**PROBLEM STATEMENT**. Return every line of the listing below that contains the string "button".

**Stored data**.

--------------------------------------------------

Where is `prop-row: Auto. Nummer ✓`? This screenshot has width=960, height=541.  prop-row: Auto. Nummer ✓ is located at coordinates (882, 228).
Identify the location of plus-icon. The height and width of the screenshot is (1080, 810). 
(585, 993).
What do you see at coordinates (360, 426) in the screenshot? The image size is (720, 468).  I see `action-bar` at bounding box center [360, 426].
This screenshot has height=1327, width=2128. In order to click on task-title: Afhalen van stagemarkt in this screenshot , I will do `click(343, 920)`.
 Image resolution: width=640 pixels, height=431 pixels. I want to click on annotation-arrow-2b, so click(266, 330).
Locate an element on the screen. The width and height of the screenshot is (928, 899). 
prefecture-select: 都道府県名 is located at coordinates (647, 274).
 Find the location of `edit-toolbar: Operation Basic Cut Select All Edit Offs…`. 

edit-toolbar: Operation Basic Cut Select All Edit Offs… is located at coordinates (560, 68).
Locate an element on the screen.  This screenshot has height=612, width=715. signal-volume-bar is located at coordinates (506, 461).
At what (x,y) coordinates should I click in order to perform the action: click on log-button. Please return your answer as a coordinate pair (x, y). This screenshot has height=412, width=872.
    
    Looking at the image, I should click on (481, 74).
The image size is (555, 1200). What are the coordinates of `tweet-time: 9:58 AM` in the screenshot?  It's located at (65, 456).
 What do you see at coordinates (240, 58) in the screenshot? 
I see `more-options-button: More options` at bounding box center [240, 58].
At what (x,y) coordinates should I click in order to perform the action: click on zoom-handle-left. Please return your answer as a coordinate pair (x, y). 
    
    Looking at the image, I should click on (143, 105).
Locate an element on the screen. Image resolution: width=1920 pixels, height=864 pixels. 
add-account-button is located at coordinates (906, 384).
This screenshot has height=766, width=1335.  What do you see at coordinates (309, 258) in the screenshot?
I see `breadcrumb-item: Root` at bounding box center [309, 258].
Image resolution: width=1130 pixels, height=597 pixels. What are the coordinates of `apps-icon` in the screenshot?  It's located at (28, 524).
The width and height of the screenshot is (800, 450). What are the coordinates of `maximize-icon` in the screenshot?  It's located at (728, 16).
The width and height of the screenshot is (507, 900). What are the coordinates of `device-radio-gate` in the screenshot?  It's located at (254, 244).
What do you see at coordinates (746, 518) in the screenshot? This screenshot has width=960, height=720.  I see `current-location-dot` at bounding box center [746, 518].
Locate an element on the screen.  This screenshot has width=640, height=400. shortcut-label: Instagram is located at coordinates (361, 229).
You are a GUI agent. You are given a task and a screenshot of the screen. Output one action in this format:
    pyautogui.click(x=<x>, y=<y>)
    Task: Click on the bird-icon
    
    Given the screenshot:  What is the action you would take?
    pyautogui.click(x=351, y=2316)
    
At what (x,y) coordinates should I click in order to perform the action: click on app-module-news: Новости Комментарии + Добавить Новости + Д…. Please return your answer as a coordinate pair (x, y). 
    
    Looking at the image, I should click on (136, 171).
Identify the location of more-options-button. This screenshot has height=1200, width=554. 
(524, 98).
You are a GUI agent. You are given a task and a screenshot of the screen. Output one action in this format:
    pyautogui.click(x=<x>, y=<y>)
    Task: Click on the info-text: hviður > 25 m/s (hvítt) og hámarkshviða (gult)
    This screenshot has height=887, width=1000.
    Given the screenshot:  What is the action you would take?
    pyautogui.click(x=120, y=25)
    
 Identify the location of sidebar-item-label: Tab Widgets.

--------------------------------------------------

**RESPONSE TO THE EXERCISE**.
At what (x,y) coordinates should I click in order to perform the action: click on log-button. Please return your answer as a coordinate pair (x, y). This screenshot has height=412, width=872.
I see `more-options-button: More options` at bounding box center [240, 58].
add-account-button is located at coordinates (906, 384).
Identify the location of more-options-button. This screenshot has height=1200, width=554. 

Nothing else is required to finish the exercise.